‘I Feel a Little Bit of Normalcy’: Mt. Kisco LL Swings Into Action
By Madeline Rosenberg
Scoreboards lit up with balls, strikes and outs, parents cheered from behind the outfield and fly balls soared in Leonard Park.
After a canceled spring season, Mount Kisco Little League returned Saturday with some coronavirus caveats: no high-fives, no sunflower seeds, no shared baseball gear. This year’s opening day came without a parade and with six-foot markers taped to bleachers.
But players and parents were thrilled to be back after months without baseball. As storm clouds hung over the fields early in the weekend, it was the rain that delayed the baseball games this time.
Rasheen Merritt watched his 11-year-old son Ahmad warm up in the outfield for a game against the Elks Club team on Saturday afternoon. He said he was relieved that his son, who plays for the Exit 4 Food Hall squad, was back with his team.
“I feel like doing a backflip,” Merritt said before the game. “I’m just so happy and excited.”
Merritt’s excitement grew as warmup winded down; his wife, Denise DePass, was throwing the ceremonial first pitch. The Mount Kisco mayor normally hurls the first pitch on opening day, but Mayor Gina Picinich said she wanted to honor an essential worker this year.
DePass, a nurse at Greenwich Hospital, learned minutes before game time that she would throw the first pitch of the summer season that is making up for the lost spring. Merritt watched with their four-year-old daughter, who cheered for her mom from a pink camping chair.
“It’s pressure,” Merritt said of DePass’s ceremonial pitch as he smiled. “I want her to make a good pitch. She’s representing the family.”
As the Exit 4 team took the field and the Elks stepped up to bat, parents and siblings distanced across the grass in camping chairs. They wore masks and shielded under umbrellas during scattered rain showers.
Picinich said she was glad spectators were “being smart” about social distancing, instructed to scatter behind the outfield instead of watching from their usual spot near the dugouts.
Coaches have also become social distancing monitors for their teams. While the players don’t wear masks on the field, they’re required to mask up in the dugout. Coaches followed up calls to “bring it in” with “masks on!”
In between cheers, parents chatted about their children’s summer reading and caught up after months at home. Siblings played together in the grass. Teachers compared their school reopening plans while they watched their sons run the bases.
One of the parents, Audrey Weiner, said she was grateful to see the town’s commitment to making baseball happen this year. Heavy rain on Friday left Opening Day games in limbo, but Weiner said the teams got the green light about two hours before start time.
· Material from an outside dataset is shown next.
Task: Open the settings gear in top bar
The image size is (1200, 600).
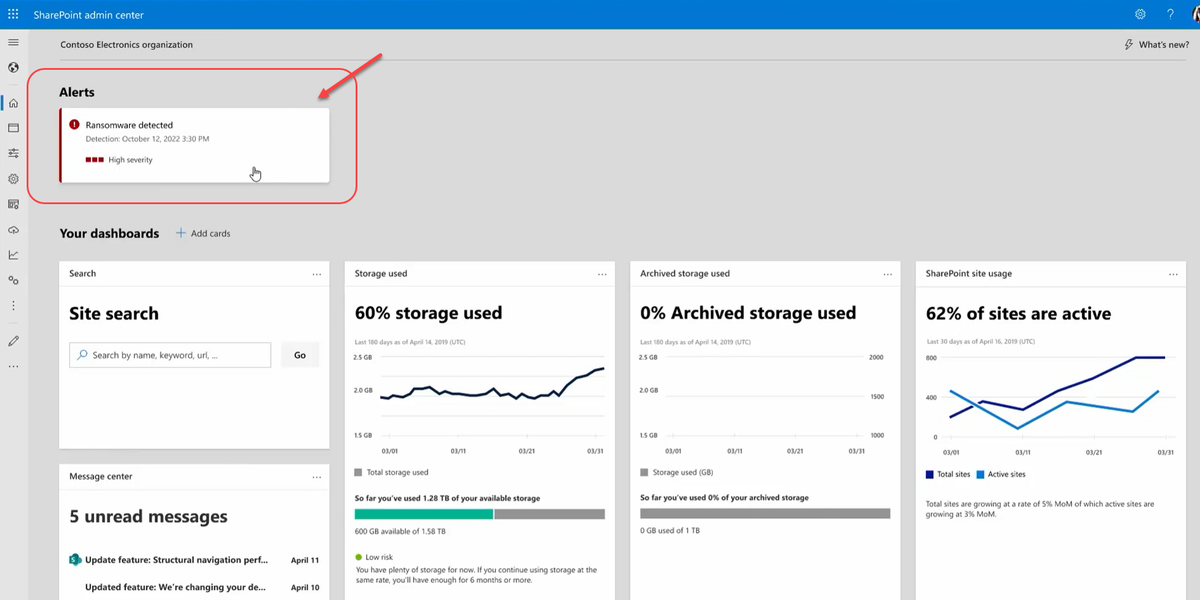Action: (x=1140, y=14)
Though the league’s Major League games happened on Saturday, Minor League matches were pushed to late Sunday morning. Commissioner Bob Byrns and volunteers arrived at Leonard Park early on Saturday to rake the fields, making sure they were dry enough to play, Picinich said.
Weiner added that she was happy to reunite with people she hasn’t seen in months. But she said she misses the community spirit of the parade. Her son, who plays for the Elks, wonders what baseball will be like without high-fives and sunflower seeds. Still, she told him, “at least you get to play.”
“Everyone’s glad to be back out. I’m happy that the kids have the experience of playing again,” she said. “It’s the social connection that we’re all missing. I think we all missed people.”
Across from the Exit 4-Elks game, the M&R Deli team went up against SWGM. Parents pressed against the outfield fence, cheering “Run, go, go!” and “Nice catch!”
Eliane Fishkind cheered as her son ran for team SWGM.
“The parents are the cheering squad,” she said.
Fishkind said she was happy to have baseball back – “it keeps morale up” – but having summer Little League meant more to her. For the first time in five years, her son is spending summer at home instead of at sleepaway camp in Massachusetts. She’s glad to have him home.
“If it wasn’t [baseball], there would basically be nothing right now,” she said. “This was definitely a happy end to not having any spring sports.”
The parents weren’t the only ones happy to be back at the park. Jonathan Diorio, 12, said playing with team Exit 4 felt great, though he and some of his teammates said they don’t like wearing a mask in the dugout.
Diorio and a few teammates watched some of the remaining SWGM-M&R Deli game, after their team’s 11-1 win over the Elks. SWGM ultimately beat M&R 11-6.
Baseball is back, and Fishkind said she hopes it stays that way — wishing for no more rain during games and for the virus to remain under control in the region.
“It feels awesome,” DePass said. “We’re not stuck in the backyard. I feel a little bit of normalcy.”
This article has been updated to correct the final score of the M&R-SWGM game.